Può essere. Ma il punto non è questo. Non deve essere questo.
Il punto è, e chiudiamo il cerchio, il Controllo. La magistratura, la polizia, non sono organi di Controllo, lo ripeto. Il Controllo reale arriva prima. Arriva da noi. Arriva dai partiti. Se ci fosse, se funzionasse, se qualcuno si prendesse la responsabilità di applicarlo molte cose non succederebbero. Nessuna purga. Nessuna situazione estrema di stress. Nessuna pulizia. Un sistema sociale, se stressato da meccanismi non omogenei e non naturali, nel migliore dei casi finisce per reagire in modo incontrollato e imprevedibile, nel peggiore si frantuma in mille pezzi. E tutto perchè la refrattarietà al Controllo, alla sua applicazione, alla sua gestione responsabile è forte. E’ razionale o istintiva, ma è pericolosamente forte.
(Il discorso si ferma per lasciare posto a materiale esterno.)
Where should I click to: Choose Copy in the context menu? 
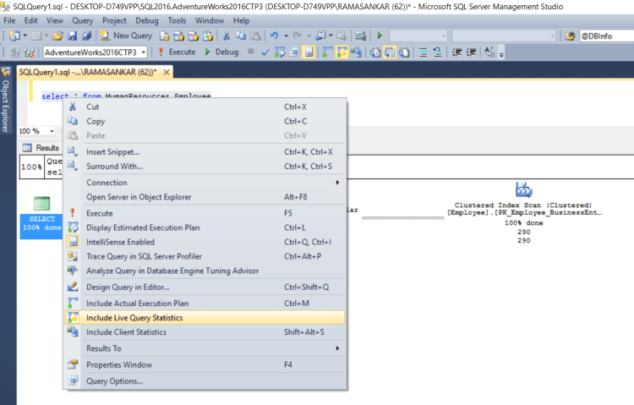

Nessun uomo o donna di buon senso gode nell’applicare rigidi meccanismi di pulizia. Perchè è un fallimento. Ma tutti gli uomini e le donne di buon senso dovrebbero scrollarsi di dosso la polvere e riprendere il proprio ruolo di controllori.
Vi va di farlo?
controllo
[con-tròl-lo] s.m.
1 Indagine volta a garantire, verificare qlco. SIN ispezione, verifica: effettuare un c.
2 estens. Sorveglianza, spec. a opera delle forze dell’ordine: c. delle stazioni
3 Nel l. burocr. o fam., ufficio che esercita un’attività di ispezione e sua sede:passare il c. doganale
4 Attività con cui si dà una disciplina a qlco., o si impone un limite: c. degli armamenti || c. delle nascite, insieme delle misure finalizzate alla riduzione del numero dei nati
5 (solo sing.) Capacità di governare qlco. SIN padronanza: perdere il c. dell’automobile; in ambito politico-militare o economico, dominio: avere il c. di un territorio; in ambito psicologico, dominio razionale sugli impulsi: avere il c. di sé; anche con uso assol., autocontrollo
6 tecn. Dispositivo che regola, verifica il funzionamento di una macchina o di un sistema: quadro di c.